The organization has attracted widespread criticism for its radicalism from Arab political parties, and from the growing Islamic fundamentalist movement.  On several occasions Al-Fanar's members have reportedly been threatened.  However, a growing number of women have responded to Al-Fanar's advertisements for help, including assistance from a Jewish-run shelter for battered women.  Currently, Al-Fanar runs  on a modest budget and is supported almost entirely by its members, though it has registered as a non-profit organization and is seeking contributions. It publishes a quarterly newsletter which is distributed door-to-door, and has published articles in Israeli Arab newspapers.  While no accurate information is available as to the characteristics of its members, most of its members are believed to be single university graduates who reside in Haifa.

1.3.2. Other Organizations Which Promote Arab Women  

Na'amat, the largest women's organization in Israel, is composed of both Jewish and Arab women and has opened branches in many Arab villages.  As of 1987, Na'amat established 70 centers for vocational training and social activities in Arab villages and cities.  However, Arab women have complained that the services provided for them are not proportional to their representation amongst the members of Na'amat and more funds should be allocated to servicesin the Arab sector. For example, only 5.17% of the daycare centers established by Na'amat have been established in Arab villages.

The Israeli League for the Promotion of Human Rights provides legal support for Arab women, particularly regarding labor disputes. The legal support is advertised through informative  pamphlets put out by the organization in Arabic.

ARTICLE 7

Political and Public Life

11.  Women's Political Activism

The involvement of women in extra-parliamentary political activity has been aimed at influencing the decision making process from the grassroots level. The focus of these groups has been organizing demonstrations, rallies, peace marches and other activities aimed at influencing public opinion.

In 1977 the peace movement known as Shalom Achsav (Peace Now) was established with the aim of  pressuring the Israeli government  to consider constructive peace proposals. Although many women participated in the activities of this movement it was not an exclusively a women's movement.  

Many women have linked their broader political involvement with feminist political strategies.  In 1982, after the Peace for the Galilee Operation in Lebanon, some fifty women, and a few men, joined together under the name "Parents against the Silence," to collect signatures and sign petitions calling for the withdrawal of Israeli troops from Lebanon. Another group called "Women against the Invasion of Lebanon" was formed consisting of feminist activists who demanded the immediate withdrawal of the troops from Lebanon.

After the Lebanon War ended, this group continued to operate under the name "Women against the Occupation." They protested the conditions under which Palestinian women were held in Israeli prisons.

After the Palestinian uprising (intifada) broke out in December 1987, a women's peace movement was formed which protested the military policy in the occupied territories. The group, called Women in Black, gathered every Friday afternoon wearing black at a central square in Jerusalem to mourn the victims of violence and called for the end of the occupation. Later this form of demonstration spread to 33 other locations in Israel.
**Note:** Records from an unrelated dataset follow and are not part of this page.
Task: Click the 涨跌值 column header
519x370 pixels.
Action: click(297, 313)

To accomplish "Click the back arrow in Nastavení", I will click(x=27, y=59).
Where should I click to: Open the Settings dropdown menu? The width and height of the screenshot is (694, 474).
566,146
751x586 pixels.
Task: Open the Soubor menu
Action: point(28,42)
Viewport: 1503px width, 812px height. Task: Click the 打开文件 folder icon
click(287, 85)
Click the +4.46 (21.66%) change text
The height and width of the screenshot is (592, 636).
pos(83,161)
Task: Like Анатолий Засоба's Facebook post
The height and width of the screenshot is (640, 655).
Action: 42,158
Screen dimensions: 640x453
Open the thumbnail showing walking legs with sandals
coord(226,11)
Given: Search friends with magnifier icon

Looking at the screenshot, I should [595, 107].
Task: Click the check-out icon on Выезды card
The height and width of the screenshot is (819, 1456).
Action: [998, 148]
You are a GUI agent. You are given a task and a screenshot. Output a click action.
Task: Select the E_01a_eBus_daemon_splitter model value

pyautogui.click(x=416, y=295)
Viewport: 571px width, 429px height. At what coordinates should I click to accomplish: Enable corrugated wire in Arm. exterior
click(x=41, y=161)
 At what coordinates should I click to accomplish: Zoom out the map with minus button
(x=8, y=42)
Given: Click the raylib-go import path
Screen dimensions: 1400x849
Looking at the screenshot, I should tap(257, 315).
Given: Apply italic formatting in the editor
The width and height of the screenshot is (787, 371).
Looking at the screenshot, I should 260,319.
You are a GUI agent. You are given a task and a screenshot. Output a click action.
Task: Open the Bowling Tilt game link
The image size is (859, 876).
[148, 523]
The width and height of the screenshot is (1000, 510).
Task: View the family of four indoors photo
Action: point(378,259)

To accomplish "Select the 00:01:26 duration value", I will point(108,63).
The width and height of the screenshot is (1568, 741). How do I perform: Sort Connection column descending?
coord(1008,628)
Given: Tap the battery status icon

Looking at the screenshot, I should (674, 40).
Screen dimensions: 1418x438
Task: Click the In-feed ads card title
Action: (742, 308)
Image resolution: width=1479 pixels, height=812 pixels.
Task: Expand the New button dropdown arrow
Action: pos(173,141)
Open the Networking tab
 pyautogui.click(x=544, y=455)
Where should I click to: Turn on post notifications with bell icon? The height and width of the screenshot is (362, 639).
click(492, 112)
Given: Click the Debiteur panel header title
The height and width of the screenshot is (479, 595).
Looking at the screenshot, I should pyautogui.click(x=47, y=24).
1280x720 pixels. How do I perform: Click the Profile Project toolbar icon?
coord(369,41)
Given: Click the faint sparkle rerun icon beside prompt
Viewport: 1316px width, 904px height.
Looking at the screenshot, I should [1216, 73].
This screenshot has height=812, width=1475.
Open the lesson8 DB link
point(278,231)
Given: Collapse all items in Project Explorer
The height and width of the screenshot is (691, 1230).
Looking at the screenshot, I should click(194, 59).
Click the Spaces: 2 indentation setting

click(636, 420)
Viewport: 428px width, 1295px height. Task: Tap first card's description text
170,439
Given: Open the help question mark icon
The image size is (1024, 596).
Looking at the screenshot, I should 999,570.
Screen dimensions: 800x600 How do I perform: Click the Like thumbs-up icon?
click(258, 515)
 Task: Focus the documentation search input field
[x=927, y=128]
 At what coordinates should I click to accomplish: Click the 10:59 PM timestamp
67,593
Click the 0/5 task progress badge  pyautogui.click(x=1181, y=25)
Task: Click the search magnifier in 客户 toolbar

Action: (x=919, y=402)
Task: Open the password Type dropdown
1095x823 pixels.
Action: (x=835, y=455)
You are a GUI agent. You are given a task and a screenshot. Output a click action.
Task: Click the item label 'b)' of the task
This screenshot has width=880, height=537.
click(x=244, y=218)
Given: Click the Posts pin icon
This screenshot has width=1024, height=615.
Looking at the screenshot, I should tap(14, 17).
The Women in Black became an embodiment of peaceful protest which was widely imitated around the world.

Another peace group which was formed in Haifa was called Women for Women. This organization also demanded the end of the occupation and for the recognition of a national right to self-determination for the Palestinian inhabitants of the West Bank and Gaza Strip.

The Women's Organization for Political Prisoners (WOFPP) was founded in 1988 and focused on the fate of individual Palestinian women who had been imprisoned. The WOFPP continually brought  human rights violations in military jails to the attention of the Israeli public.  

All of the women's peace groups and activities have been guided by a desire to establish and institutionalize a Palestinian-Israeli dialogue. For this purpose, many joint conferences and demonstrations were held, and meetings between Israeli and Palestinian women were based on the assumption that concerned women could eliminate prejudices in personal conversations. The women's peace movement also managed to attract the attention of the Israeli population at large by organizing large-scale events and conferences which were open to the public. Thus, the peace initiative of the government headed by the late Yitzhak Rabin in 1993 can be partly attributed  to the efforts and continued protest of the women's peace groups.  

The efforts of Israeli women to join and influence the peace process continued after the Oslo Accords were signed in September 1993, when the Jerusalem Link was founded. The Jerusalem Link comprises a coordinating committee of two women's centers, independent of each other, one Jewish in West Jerusalem,  "Bat Shalom" (Hebrew for Daughter of Peace), and the other Arab in East Jerusalem,  "Jerusalem Center for Women".  They organize joint demonstration against human rights violations in Israeli jails and organize drives to collect signatures. Both organizations are concerned  with promoting feminist ideas both in the Israeli and Palestinian public.

Another women's group called Association of Women for Peace was formed since the signing of the Oslo Accords. The association  holds meetings of Israeli and Palestinian women, and  its goal is to strengthen the peace process and to facilitate the implementation of the Interim Agreement between Israel and the Palestinian Authority.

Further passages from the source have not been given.